To find the value of the positive real parameter 'a' such that the area of the region bounded by the parabolas \( y = x - ax^2 \) and \( ay = x^2 \) attains its maximum value, we can follow these steps: ### Step 1: Find the equations of the parabolas We have two parabolas: 1. \( y = x - ax^2 \) 2. \( ay = x^2 \) which can be rewritten as \( y = \frac{x^2}{a} \) ### Step 2: Find the points of intersection To find the points of intersection, we set the two equations equal to each other: \[ x - ax^2 = \frac{x^2}{a} \] Multiplying through by \( a \) to eliminate the fraction gives: \[ a(x - ax^2) = x^2 \] This simplifies to: \[ ax - a^2x^2 = x^2 \] Rearranging this, we get: \[ -a^2x^2 + ax - x^2 = 0 \implies (a^2 + 1)x^2 - ax = 0 \] Factoring out \( x \): \[ x((a^2 + 1)x - a) = 0 \] Thus, the solutions are: \[ x = 0 \quad \text{or} \quad x = \frac{a}{1 + a^2} \] ### Step 3: Set up the area integral The area \( A \) between the curves from \( x = 0 \) to \( x = \frac{a}{1 + a^2} \) is given by: \[ A = \int_0^{\frac{a}{1 + a^2}} \left( (x - ax^2) - \frac{x^2}{a} \right) dx \] This simplifies to: \[ A = \int_0^{\frac{a}{1 + a^2}} \left( x - ax^2 - \frac{x^2}{a} \right) dx = \int_0^{\frac{a}{1 + a^2}} \left( x - \left(a + \frac{1}{a}\right)x^2 \right) dx \] ### Step 4: Calculate the integral Calculating the integral: \[ A = \int_0^{\frac{a}{1 + a^2}} \left( x - \left(a + \frac{1}{a}\right)x^2 \right) dx \] This gives: \[ A = \left[ \frac{x^2}{2} - \frac{\left(a + \frac{1}{a}\right)x^3}{3} \right]_0^{\frac{a}{1 + a^2}} \] Substituting the limits: \[ A = \frac{1}{2} \left(\frac{a}{1 + a^2}\right)^2 - \frac{(a + \frac{1}{a})}{3} \left(\frac{a}{1 + a^2}\right)^3 \] ### Step 5: Simplify the area expression Let \( t = \frac{a}{1 + a^2} \): \[ A = \frac{1}{2} t^2 - \frac{(a + \frac{1}{a})}{3} t^3 \] ### Step 6: Differentiate the area with respect to 'a' To find the maximum area, we differentiate \( A \) with respect to \( a \) and set it to zero.

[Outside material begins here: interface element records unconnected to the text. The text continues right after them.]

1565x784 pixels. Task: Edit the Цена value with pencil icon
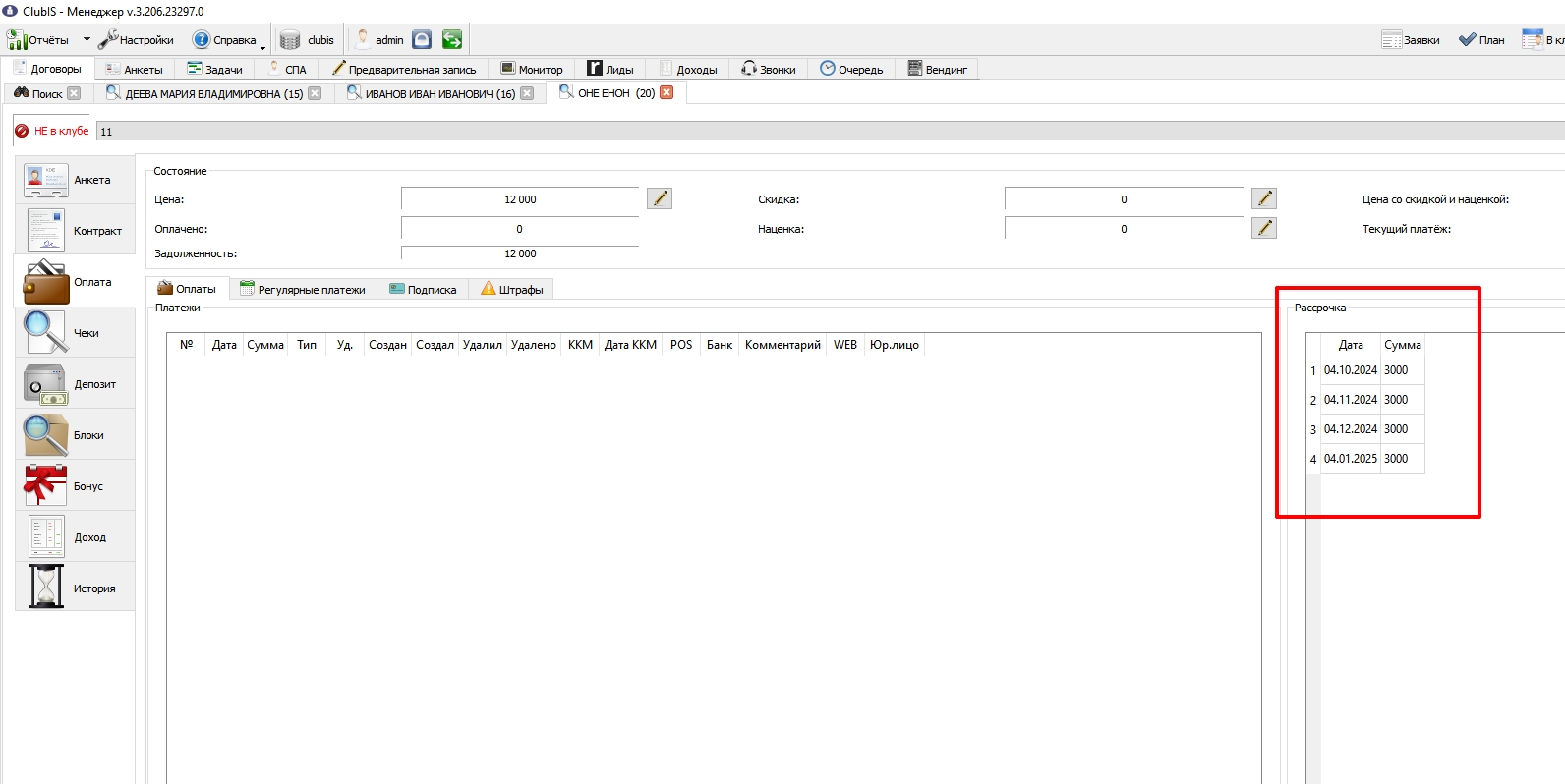[660, 198]

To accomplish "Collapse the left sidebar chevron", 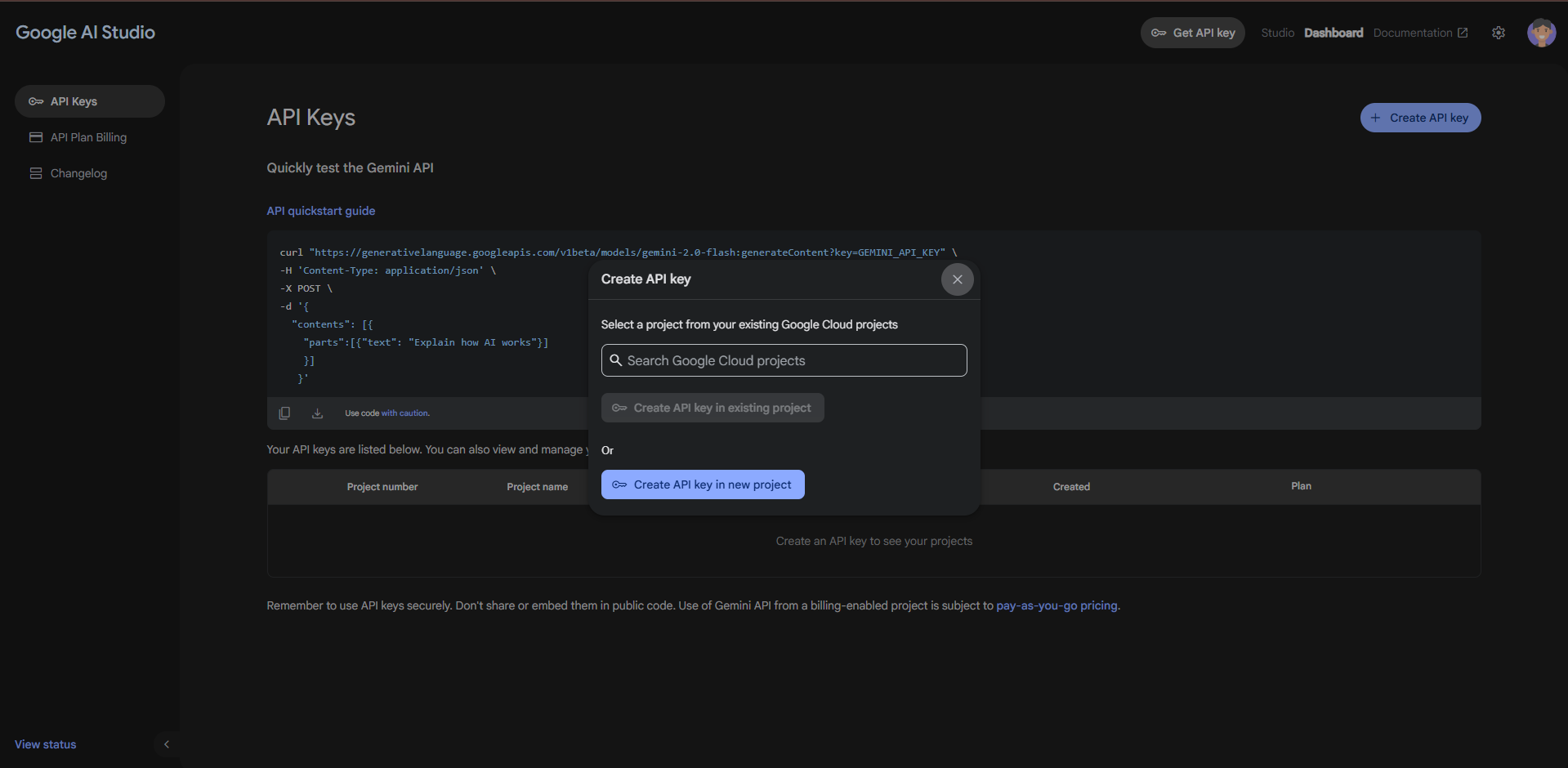I will click(167, 744).
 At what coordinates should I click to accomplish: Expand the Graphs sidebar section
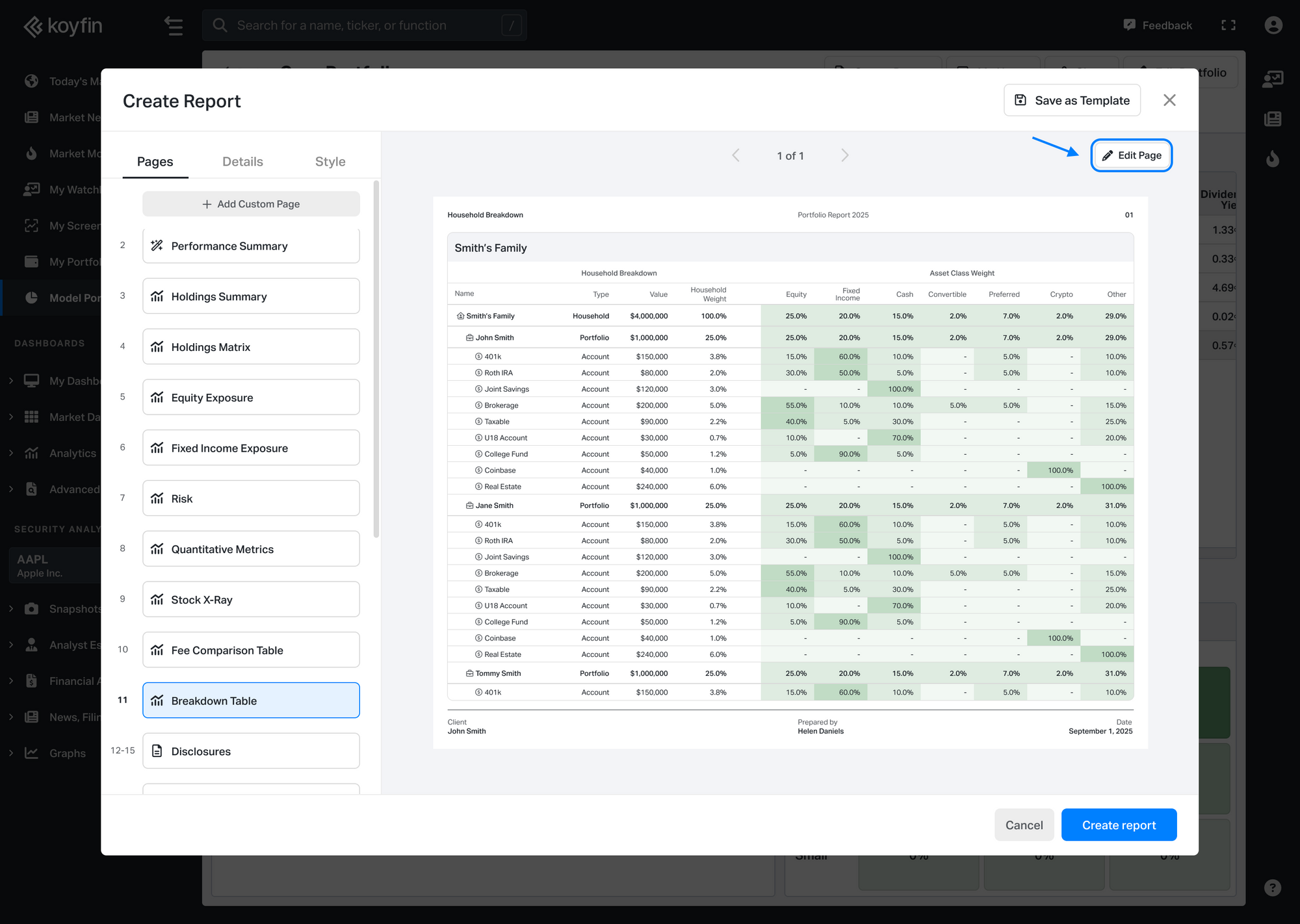[11, 753]
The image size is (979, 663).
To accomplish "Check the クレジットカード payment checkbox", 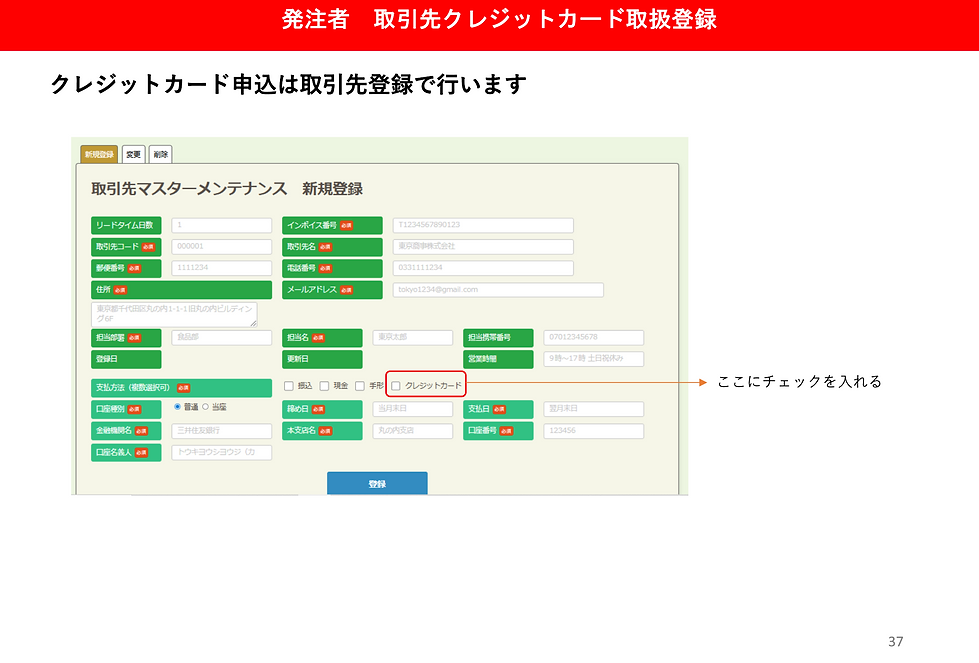I will [396, 386].
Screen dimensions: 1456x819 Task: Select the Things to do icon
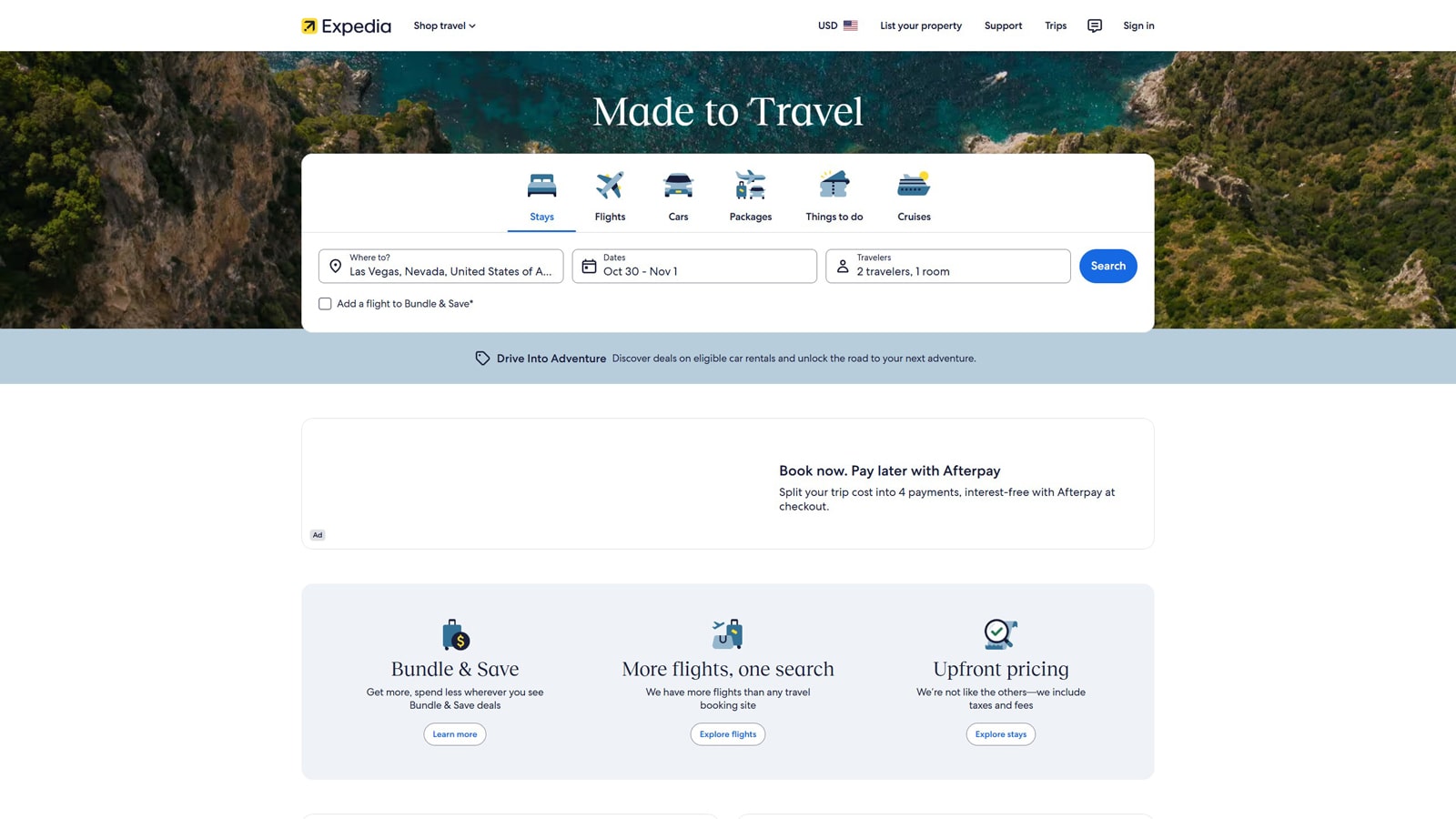click(x=834, y=184)
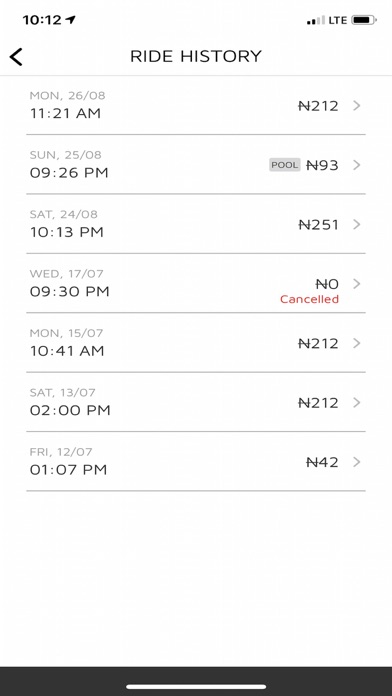Expand chevron on Sat 13/07 ride

356,403
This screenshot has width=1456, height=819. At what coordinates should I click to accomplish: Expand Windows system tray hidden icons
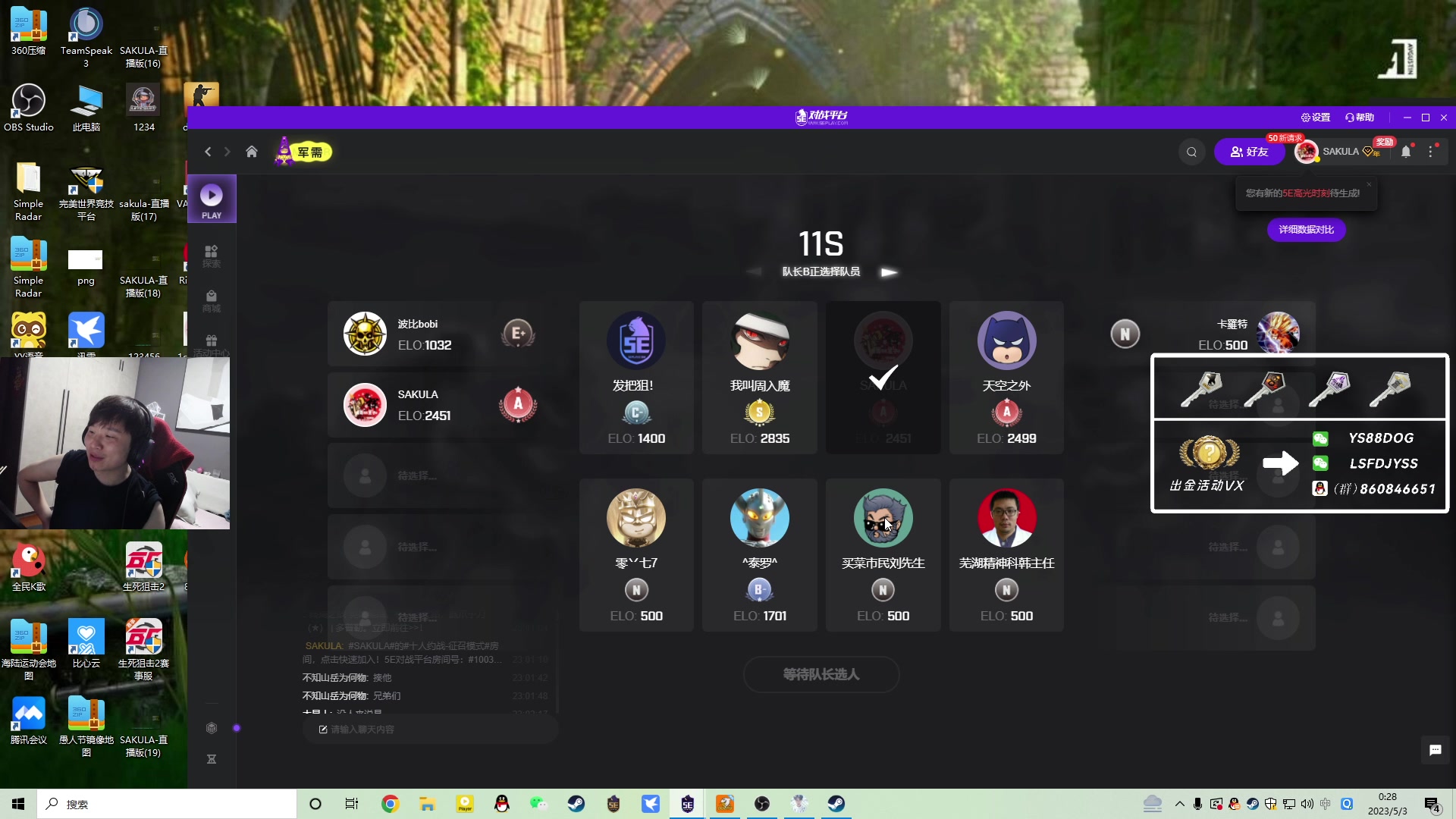(1179, 804)
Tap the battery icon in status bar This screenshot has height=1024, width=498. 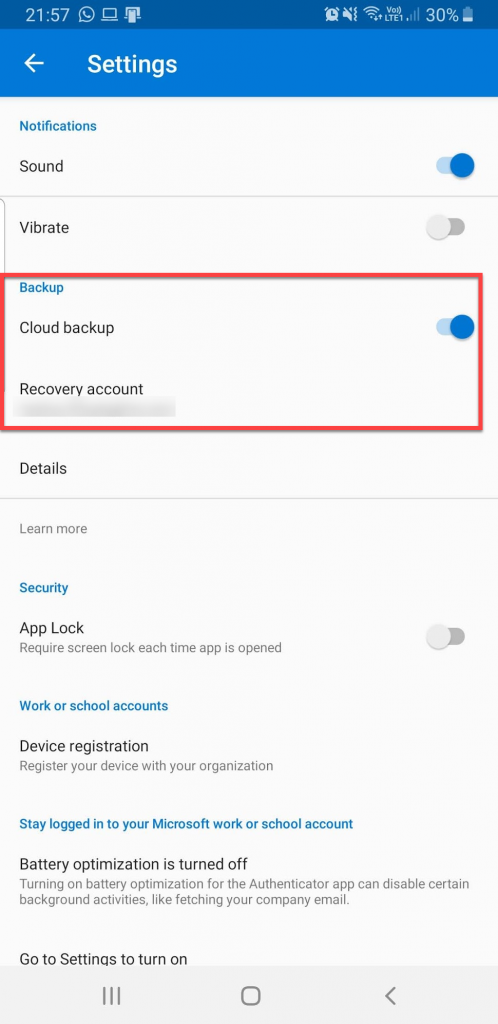click(x=468, y=14)
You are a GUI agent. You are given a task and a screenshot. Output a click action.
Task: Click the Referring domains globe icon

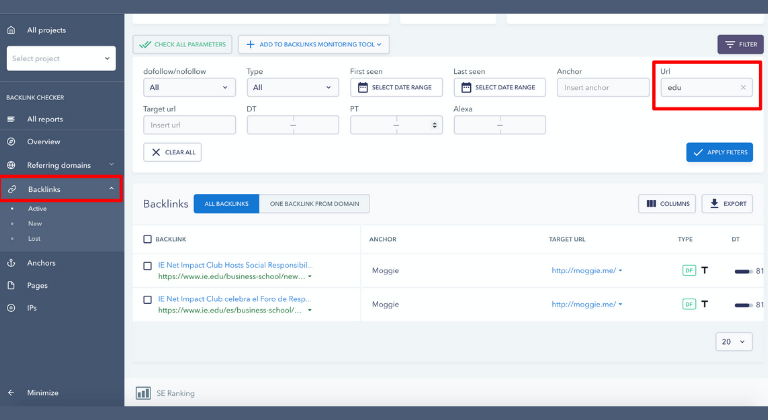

After differentiating and simplifying, we find: \[ 1 - a^2 = 0 \implies a^2 = 1 \implies a = 1 \quad (\text{since } a \text{ is positive}) \] ### Conclusion Thus, the value of the positive real parameter 'a' such that the area attains its maximum value is: \[ \boxed{1} \]